- _Excerpt to read_
..........

Supporting healthcare professionals through challenging times

Performing Medicine in APPGAHW Report

The work of Performing Medicine has been praised in Creative Health: The Arts for Health and Wellbeing, the Inquiry Report for The All-Party Parliamentary Group on Arts, Health and Wellbeing (APPGAHW).

Between 2015-2017, the APPGAHW conducted an Inquiry into practice and research in the arts in health and social care, with a view to making recommendations to improve policy and practice.

The report notes,

“In most arts-based programmes in medical schools, artists and arts organisations are invited in to provide expertise or deliver a specific aspect of a programme, with medical students sometimes being taken into cultural environments. At present, it is rare for arts-based activities within medical schools to involve deeper collaboration with artists or arts organisations. An exception to this is the work of theatre company Clod Ensemble, led by artist Dr Suzy Willson, who is an Honorary Senior Lecturer at Barts and the London School of Medicine and Dentistry, Queen Mary University of London.

..........

- _Entries supplied_

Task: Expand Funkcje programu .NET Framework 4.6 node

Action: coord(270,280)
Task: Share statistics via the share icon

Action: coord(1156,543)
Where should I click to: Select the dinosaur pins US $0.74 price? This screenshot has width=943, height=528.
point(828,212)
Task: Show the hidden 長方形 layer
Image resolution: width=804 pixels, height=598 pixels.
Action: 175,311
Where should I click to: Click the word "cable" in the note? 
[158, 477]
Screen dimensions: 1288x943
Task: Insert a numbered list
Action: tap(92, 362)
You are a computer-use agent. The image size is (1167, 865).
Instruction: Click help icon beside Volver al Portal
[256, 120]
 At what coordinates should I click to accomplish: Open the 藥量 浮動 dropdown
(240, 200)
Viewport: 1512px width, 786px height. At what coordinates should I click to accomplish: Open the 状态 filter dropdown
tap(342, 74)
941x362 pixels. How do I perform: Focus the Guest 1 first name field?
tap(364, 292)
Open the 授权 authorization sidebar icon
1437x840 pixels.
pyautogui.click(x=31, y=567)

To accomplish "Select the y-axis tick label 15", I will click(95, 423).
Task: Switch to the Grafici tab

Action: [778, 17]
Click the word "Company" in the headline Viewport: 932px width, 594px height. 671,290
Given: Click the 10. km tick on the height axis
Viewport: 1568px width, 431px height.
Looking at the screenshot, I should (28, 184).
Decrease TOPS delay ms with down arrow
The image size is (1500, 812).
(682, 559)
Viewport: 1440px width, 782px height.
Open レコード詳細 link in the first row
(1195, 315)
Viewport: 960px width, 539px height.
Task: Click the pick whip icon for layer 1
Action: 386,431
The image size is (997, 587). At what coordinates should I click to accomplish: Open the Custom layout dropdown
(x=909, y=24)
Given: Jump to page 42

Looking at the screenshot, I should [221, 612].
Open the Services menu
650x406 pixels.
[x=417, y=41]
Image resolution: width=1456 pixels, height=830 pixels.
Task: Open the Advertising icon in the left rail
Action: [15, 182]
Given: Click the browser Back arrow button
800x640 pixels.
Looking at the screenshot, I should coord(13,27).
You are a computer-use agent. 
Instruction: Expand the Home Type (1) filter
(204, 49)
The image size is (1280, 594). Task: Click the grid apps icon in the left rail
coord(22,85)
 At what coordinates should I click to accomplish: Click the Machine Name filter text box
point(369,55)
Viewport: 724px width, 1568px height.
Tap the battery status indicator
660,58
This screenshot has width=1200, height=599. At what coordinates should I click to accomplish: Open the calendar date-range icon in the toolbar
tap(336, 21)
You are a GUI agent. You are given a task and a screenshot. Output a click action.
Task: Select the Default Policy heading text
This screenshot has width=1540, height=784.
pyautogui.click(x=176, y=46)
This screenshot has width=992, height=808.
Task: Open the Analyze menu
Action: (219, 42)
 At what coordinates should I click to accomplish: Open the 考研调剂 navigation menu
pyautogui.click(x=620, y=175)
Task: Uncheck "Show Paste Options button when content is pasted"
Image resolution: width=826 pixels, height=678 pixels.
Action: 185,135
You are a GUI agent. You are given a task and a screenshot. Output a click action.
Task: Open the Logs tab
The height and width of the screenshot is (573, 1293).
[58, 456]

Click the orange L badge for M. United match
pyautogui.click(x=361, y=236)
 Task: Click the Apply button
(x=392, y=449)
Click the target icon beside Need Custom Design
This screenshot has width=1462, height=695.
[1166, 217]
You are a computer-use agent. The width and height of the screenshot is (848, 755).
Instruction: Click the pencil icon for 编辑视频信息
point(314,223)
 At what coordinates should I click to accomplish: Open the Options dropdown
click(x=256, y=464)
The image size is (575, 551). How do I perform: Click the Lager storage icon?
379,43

..........

- _Explore the material_
- 1) Rewrite the Performing Medicine text starting at "Between 2015-2017, the" and ending at "University of London.", with "medical schools" changed to "medical colleges".
- 2) Carry the Performing Medicine text forward from its last sentence.

- _Task responses_
- 1)
Between 2015-2017, the APPGAHW conducted an Inquiry into practice and research in the arts in health and social care, with a view to making recommendations to improve policy and practice.

The report notes,

“In most arts-based programmes in medical colleges, artists and arts organisations are invited in to provide expertise or deliver a specific aspect of a programme, with medical students sometimes being taken into cultural environments. At present, it is rare for arts-based activities within medical colleges to involve deeper collaboration with artists or arts organisations. An exception to this is the work of theatre company Clod Ensemble, led by artist Dr Suzy Willson, who is an Honorary Senior Lecturer at Barts and the London School of Medicine and Dentistry, Queen Mary University of London.

- 2)
Since 2001, Clod Ensemble’s Performing Medicine programme has delivered educational courses and workshops, using arts-based methods to train medical students and practising health professionals, as part of undergraduate medical curricula, professional development within NHS trusts and public events. Practical courses – delivered by associate artists from backgrounds including dance, theatre, voice coaching and sculpture – focus on a range of clinically applicable skills, such as non-verbal and verbal communication, spatial awareness, leadership and teamwork. Participatory approaches stimulate collaboration and critical thinking, with students encouraged to embody what they learn with a view to practising it. Performing Medicine delivers compulsory courses throughout the core curriculum at Barts and The London, courses focusing on long-term conditions and student wellbeing at King’s College London (supported by GSTC) and courses for foundation-year doctors at Royal United Hospitals in Bath.”

The Inquiry Report was supported by National Alliance for Arts, Health and Wellbeing, King’s College London, the Royal Society for Public Health and Guy’s and St Thomas’ Charity.